I'm picking 5e's going to have an open licence, eh. I suspect that will allow people to fix most of the problems that Monte deliberately puts into it.Monte Cook in 2006 wrote:Companies could continue to produce books compatible with 3rd Edition, or with OGL games like Arcana Evolved, Spycraft, or Mutants and Masterminds. And even if Wizards took away the d20 license and didn't update the SRD, if 4th Edition still used hit points, Armor Class, six ability scores 3-18, and so on, it would be easy enough to create material under the existing OGL pretty compatible with 4th Edition. Arguably, to make the game airtight-closed, Wizards would have to change it so radically that it wouldn't even be D&D anymore.
I wonder if they consider the 4e players to be like the 2nd edition players in '98-99, so few in number that they're not even worth chasing. All this marketing and polling is just trying to get a buzz going in the much larger "I've heard of that" community (which isn't working for them, but never mind) to repeat what happened in y2k and make the market explode. Try and find a hook like they did with easier mechanics and cheap healing in 3e.

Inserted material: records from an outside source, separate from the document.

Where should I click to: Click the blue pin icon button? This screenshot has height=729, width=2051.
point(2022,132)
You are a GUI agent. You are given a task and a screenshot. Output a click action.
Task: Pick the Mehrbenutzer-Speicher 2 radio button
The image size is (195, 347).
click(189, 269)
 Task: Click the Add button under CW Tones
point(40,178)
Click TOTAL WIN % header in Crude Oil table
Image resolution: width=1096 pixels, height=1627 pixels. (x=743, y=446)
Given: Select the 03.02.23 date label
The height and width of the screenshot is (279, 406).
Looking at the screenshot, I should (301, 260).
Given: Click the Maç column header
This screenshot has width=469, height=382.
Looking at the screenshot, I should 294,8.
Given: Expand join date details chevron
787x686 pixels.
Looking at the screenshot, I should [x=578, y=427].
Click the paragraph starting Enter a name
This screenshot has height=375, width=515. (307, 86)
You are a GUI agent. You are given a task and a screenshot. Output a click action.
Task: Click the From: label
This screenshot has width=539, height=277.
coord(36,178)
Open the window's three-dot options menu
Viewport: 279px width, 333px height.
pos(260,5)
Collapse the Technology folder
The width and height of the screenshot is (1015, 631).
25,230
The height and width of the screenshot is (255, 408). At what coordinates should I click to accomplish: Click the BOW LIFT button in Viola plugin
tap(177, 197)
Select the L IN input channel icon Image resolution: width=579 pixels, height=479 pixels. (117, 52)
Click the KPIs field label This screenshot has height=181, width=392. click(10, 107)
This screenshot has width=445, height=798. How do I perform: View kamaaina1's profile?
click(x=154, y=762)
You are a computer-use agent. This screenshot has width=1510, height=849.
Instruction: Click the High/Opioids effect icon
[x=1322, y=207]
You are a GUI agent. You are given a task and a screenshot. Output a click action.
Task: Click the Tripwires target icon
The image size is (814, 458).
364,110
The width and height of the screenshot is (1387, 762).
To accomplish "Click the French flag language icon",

But how do they drag in Pathfinder players without getting Paizo on board? That's the missing step for me. Paizo recently noted they're missing production deadlines, slipping product, so they're probably in on 5e and working hard on a conversion, would be my guess.
They'll want all the bloggers, all the websites talking about how 5e can work for "my favourite D&D", even works better than the old one. Hope it catches fire through the open playtest.
Actual mechanics won't matter, as Monte says, if they get the feel right people will come over, even the 4rries only really like the easy-bake monsters and lack of PC power, and no one plays high level 3e or Pathfinder anyway, so they won't even test that. Quick combats with lots of dice to distract everyone. That'll work.